Her account has accrued more than 12,000 followers, many of whom are young Muslims, Sikhs, and Hindus (and more -- anyone can apply for Rishta Auntie's help). When we talked, Rishta Auntie had to set a cap of 1,000 responses on the Google Form she created for applicants. She's essentially built a database and is serving as matchmaker. Some people want to be featured on TikTok, some don't. She talks to everyone on the phone.

"A lot of them wanted to try something new, and they're willing to put themselves out there," she says. 

Rishta Auntie isn't the only one surfacing singles on TikTok. Chloe Burdette, a 29-year-old in Chicago posted a video over the summer, somewhat cheekily, where she said, "I'm going to expose my hot single friends" and made a montage of video clips of her friend Ty, with facts about him. It took off. So she made more.

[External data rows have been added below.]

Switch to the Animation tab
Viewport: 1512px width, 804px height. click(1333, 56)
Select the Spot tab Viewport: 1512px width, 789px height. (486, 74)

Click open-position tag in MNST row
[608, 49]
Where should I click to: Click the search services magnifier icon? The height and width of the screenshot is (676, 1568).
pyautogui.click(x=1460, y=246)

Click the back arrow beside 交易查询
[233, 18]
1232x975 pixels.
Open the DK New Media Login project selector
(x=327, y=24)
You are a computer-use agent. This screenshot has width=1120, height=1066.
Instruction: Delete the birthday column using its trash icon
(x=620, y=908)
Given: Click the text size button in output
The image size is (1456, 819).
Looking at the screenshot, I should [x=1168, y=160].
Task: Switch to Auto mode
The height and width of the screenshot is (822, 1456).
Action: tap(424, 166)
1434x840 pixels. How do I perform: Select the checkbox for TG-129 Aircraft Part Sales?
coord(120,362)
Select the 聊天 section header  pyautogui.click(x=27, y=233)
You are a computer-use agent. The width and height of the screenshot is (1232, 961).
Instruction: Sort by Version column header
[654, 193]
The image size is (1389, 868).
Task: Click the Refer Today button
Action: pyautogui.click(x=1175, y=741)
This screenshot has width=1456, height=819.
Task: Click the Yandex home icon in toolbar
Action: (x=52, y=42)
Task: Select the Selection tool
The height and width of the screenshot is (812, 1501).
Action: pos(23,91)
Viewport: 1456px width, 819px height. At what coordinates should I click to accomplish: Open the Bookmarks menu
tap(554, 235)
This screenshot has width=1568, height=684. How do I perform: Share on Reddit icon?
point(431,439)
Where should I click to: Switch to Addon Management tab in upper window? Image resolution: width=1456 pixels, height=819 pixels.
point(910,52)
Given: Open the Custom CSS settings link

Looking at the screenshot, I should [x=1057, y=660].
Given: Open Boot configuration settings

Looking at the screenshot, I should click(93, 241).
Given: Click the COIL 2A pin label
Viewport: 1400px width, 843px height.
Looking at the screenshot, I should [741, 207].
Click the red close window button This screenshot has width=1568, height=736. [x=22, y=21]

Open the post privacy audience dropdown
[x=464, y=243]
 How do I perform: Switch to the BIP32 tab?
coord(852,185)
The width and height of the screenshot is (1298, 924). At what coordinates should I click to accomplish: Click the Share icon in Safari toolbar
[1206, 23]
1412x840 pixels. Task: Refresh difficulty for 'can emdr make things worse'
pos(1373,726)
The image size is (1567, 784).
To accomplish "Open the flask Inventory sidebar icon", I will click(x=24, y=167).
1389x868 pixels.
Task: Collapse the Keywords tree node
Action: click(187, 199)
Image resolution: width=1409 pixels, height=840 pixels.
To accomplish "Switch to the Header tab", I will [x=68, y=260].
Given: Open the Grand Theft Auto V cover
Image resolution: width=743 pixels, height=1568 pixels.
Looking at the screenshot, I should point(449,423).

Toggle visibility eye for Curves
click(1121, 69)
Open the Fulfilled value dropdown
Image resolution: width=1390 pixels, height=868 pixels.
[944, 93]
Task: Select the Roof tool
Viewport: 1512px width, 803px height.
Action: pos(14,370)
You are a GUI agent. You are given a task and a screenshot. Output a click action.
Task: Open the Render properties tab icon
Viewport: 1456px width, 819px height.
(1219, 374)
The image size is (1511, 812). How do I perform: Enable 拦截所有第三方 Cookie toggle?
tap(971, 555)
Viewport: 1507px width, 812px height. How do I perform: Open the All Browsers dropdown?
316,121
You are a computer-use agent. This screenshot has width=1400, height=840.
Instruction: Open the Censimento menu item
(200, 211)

"It was just content that I had on my phone," she says, "This is truly who they are. You can see their smile, you can see them laugh, you can see them in motion."

@chloe_burdette

insta: Ty.Harrington. More to come, they’re going to hate me. You’re welcome. ##matchmaker ##chicago ##over30 ##single ##bachelor ##thebachelor

♬ Big Love - Louis The Child & EARTHGANG & MNDR

Burdette's videos rack up thousands of likes, and they've yielded numerous dates, some involving out-of-state travel, and a couple of relationships. The demand led her to also create a form for people to fill out, and she had 6,000 applicants within a month.

Part of the reason for the success, she thinks, is that she can do a better job selling her friends, so to speak, than they can. And her background in the menswear industry has been an asset in what's essentially been marketing and leads generation, but for dating. 

Burdette's spinning this matchmaking pursuit into a company called Intro. She's in the process of talking to investors about funding. In the future, she might build it into an app. 

Love in 60 seconds

How the dating scene will evolve on TikTok remains to be seen. After all, it's not set up to be a dating app. There's no surefire way to access the app's willing singles and wall off anyone who doesn't want to or shouldn't be in the mix. Likely there are plenty of folks on the platform who would rather not deal with flirtatious DMs from strangers. 

Such is the internet: a mess that flickers between brilliant usefulness and disaster. 

But for the 18.5 billion views the hashtag #single has garnered it's not a big leap to think there's interest in a new way to shoot your shot. 

Or as Samson explained it: "TikTok opens up the world, and it's like, well if I put myself out there then maybe my soulmate will watch it."